Collected data:
= Beginning of Section =

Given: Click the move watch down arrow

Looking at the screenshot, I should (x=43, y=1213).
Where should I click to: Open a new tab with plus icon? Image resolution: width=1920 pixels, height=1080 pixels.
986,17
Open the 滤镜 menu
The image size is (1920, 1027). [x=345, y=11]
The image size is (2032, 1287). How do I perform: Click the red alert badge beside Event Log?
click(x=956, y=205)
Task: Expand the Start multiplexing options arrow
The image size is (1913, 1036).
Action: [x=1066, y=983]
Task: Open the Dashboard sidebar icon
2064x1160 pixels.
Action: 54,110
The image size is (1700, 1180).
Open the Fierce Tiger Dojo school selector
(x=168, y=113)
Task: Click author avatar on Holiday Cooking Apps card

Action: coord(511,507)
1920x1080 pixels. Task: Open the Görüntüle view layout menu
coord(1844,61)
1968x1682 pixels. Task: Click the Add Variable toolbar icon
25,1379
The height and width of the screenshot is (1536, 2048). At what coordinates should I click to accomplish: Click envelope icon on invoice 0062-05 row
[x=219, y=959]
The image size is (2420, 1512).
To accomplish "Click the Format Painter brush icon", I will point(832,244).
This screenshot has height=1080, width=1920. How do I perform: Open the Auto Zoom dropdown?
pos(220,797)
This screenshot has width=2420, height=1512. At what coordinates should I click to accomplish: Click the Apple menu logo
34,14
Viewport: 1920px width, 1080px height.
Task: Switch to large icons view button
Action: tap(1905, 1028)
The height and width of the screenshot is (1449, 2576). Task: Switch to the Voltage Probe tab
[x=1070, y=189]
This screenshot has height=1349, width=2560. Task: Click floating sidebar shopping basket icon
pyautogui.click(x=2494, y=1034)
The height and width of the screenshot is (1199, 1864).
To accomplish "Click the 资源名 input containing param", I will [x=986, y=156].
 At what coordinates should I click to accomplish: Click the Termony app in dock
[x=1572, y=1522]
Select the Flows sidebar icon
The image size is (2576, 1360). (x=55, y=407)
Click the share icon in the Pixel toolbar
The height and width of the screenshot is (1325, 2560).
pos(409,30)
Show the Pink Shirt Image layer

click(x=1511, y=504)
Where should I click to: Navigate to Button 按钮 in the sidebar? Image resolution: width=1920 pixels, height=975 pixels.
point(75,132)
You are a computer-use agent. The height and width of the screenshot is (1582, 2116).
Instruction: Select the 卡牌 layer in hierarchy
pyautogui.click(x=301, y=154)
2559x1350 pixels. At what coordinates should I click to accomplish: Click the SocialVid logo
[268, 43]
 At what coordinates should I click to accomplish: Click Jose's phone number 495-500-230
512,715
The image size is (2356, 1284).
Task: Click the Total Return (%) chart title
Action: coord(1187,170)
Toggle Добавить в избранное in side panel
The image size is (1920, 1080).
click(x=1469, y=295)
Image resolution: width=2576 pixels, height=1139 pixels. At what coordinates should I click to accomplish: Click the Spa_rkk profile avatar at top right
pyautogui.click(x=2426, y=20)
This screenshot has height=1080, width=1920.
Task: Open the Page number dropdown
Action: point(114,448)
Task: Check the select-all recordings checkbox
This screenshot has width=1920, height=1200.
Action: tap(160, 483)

= End of Section =

» **TASK**
Repeat each of the entries exactly.

» **RESPONSE AREA**
Given: Click the move watch down arrow

Looking at the screenshot, I should (x=43, y=1213).
Where should I click to: Open a new tab with plus icon? Image resolution: width=1920 pixels, height=1080 pixels.
986,17
Open the 滤镜 menu
The image size is (1920, 1027). [x=345, y=11]
The image size is (2032, 1287). How do I perform: Click the red alert badge beside Event Log?
click(x=956, y=205)
Task: Expand the Start multiplexing options arrow
The image size is (1913, 1036).
Action: [x=1066, y=983]
Task: Open the Dashboard sidebar icon
2064x1160 pixels.
Action: 54,110
The image size is (1700, 1180).
Open the Fierce Tiger Dojo school selector
(x=168, y=113)
Task: Click author avatar on Holiday Cooking Apps card

Action: coord(511,507)
1920x1080 pixels. Task: Open the Görüntüle view layout menu
coord(1844,61)
1968x1682 pixels. Task: Click the Add Variable toolbar icon
25,1379
The height and width of the screenshot is (1536, 2048). At what coordinates should I click to accomplish: Click envelope icon on invoice 0062-05 row
[x=219, y=959]
The image size is (2420, 1512).
To accomplish "Click the Format Painter brush icon", I will point(832,244).
This screenshot has height=1080, width=1920. How do I perform: Open the Auto Zoom dropdown?
pos(220,797)
This screenshot has width=2420, height=1512. At what coordinates should I click to accomplish: Click the Apple menu logo
34,14
Viewport: 1920px width, 1080px height.
Task: Switch to large icons view button
Action: tap(1905, 1028)
The height and width of the screenshot is (1449, 2576). Task: Switch to the Voltage Probe tab
[x=1070, y=189]
This screenshot has height=1349, width=2560. Task: Click floating sidebar shopping basket icon
pyautogui.click(x=2494, y=1034)
The height and width of the screenshot is (1199, 1864).
To accomplish "Click the 资源名 input containing param", I will [x=986, y=156].
 At what coordinates should I click to accomplish: Click the Termony app in dock
[x=1572, y=1522]
Select the Flows sidebar icon
The image size is (2576, 1360). (x=55, y=407)
Click the share icon in the Pixel toolbar
The height and width of the screenshot is (1325, 2560).
pos(409,30)
Show the Pink Shirt Image layer

click(x=1511, y=504)
Where should I click to: Navigate to Button 按钮 in the sidebar? Image resolution: width=1920 pixels, height=975 pixels.
point(75,132)
You are a computer-use agent. The height and width of the screenshot is (1582, 2116).
Instruction: Select the 卡牌 layer in hierarchy
pyautogui.click(x=301, y=154)
2559x1350 pixels. At what coordinates should I click to accomplish: Click the SocialVid logo
[268, 43]
 At what coordinates should I click to accomplish: Click Jose's phone number 495-500-230
512,715
The image size is (2356, 1284).
Task: Click the Total Return (%) chart title
Action: coord(1187,170)
Toggle Добавить в избранное in side panel
The image size is (1920, 1080).
click(x=1469, y=295)
Image resolution: width=2576 pixels, height=1139 pixels. At what coordinates should I click to accomplish: Click the Spa_rkk profile avatar at top right
pyautogui.click(x=2426, y=20)
This screenshot has height=1080, width=1920.
Task: Open the Page number dropdown
Action: point(114,448)
Task: Check the select-all recordings checkbox
This screenshot has width=1920, height=1200.
Action: tap(160, 483)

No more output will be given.